Foste desprendido e foste meu amigo.

E devo-te isso. Devo-te concerteza parte da minha alegria de viver desse ano, e devo-te principalmente a satisfação que senti por ter tido um amigo que, sem pedir nada em troca, me ajudou quando eu estava a precisar de coisas tão sérias.
Porra, pá, que nem hesitaste, nem precisaste de pensar. Resolve-se e já está.

Continuaste a lembrar-te de mim, quando precisaste de professores para a Pós-Graduação e eu voltei a ter que saltar para cima de um novo animal e puxar-lhe as crinas e agarrar-me às cordas para lhe domar o espírito e senti-lo no fim a correr-me debaixo dos pés, já a passo.
E fiquei novamente a dever-te a lembrança. E o desafio. Sabias que gosto e que vivo, também, para estas horas, em que as pessoas se excedem.
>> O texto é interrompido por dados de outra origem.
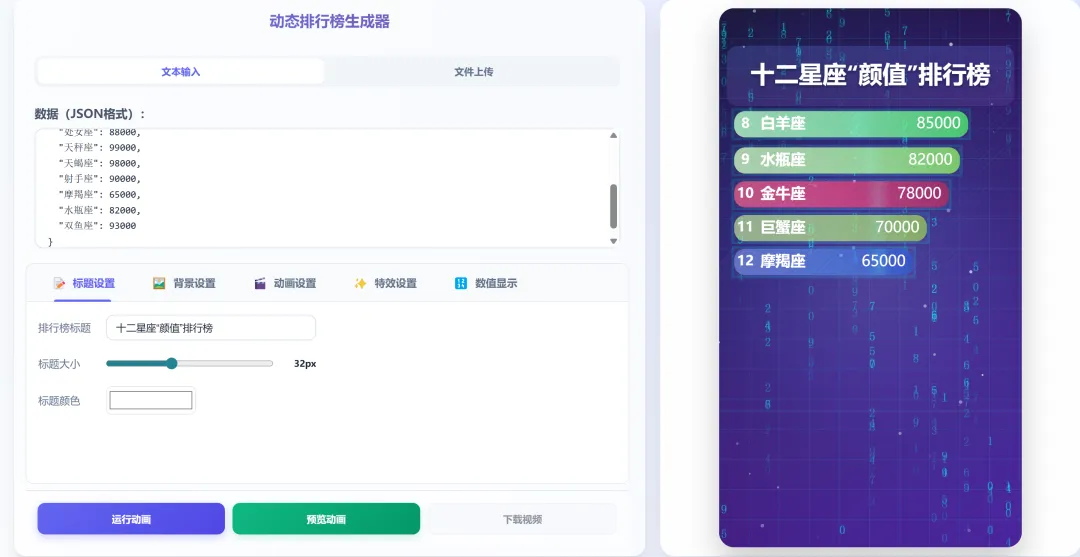The height and width of the screenshot is (557, 1080).
Task: Click the picture icon beside 背景设置
Action: (x=159, y=284)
E, depois disto tudo, hoje, sinto-me pobre.
Sinto-me incompleto e custa-me que tenhas morrido.
Sempre te fui grato. Sempre reconheci o que fizeste por mim, mas fui cretino o suficiente para acreditar que o tempo que teria para te retribuir não iria acabar.
Não devias ter morrido, Andrew, porque não tive oportunidade de te retribuir o bem que me fizeste.
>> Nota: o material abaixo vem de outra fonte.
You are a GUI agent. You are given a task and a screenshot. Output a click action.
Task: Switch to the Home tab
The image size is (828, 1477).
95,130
Deixei arrastar o tempo com preocupações idiotas em vez de ter estabelecido como prioridade absoluta que deveria ter, mais do reconhecido a tua ajuda, procurado formas de te ajudar. No que eu pudesse, ou no que tu pudesses precisar.
Fui cretino e egoísta porque fiquei à espera dessa oportunidade para te poder fazer sentir um pouco do bem que tu me fizeste sentir.
Estas coisas não se esperam. As dívidas não são para ser pagas quando nos reclamam que devemos, mas tão rápido quanto pudermos.
As dívidas humanas deveriam ter juros brutais e os departamentos de cobrança deveriam ser implacáveis para o egoísmo de quem não reconhece e não retribui, o que é merecido. Hoje, amigo, sou muito pobre, porque já não tenho forma de te pagar. E quem perde sou eu por ter deixado expirar o prazo.
Deixei passar os anos e afinal, antes de te poder retribuir, morreste-me.

Somos muitas vezes uma amostra triste dos seres humanos que poderíamos ser.

Tu para mim, foste um amigo, por tudo o que te devo. E agora… agora eu, e nós, estamos muito mais pobres.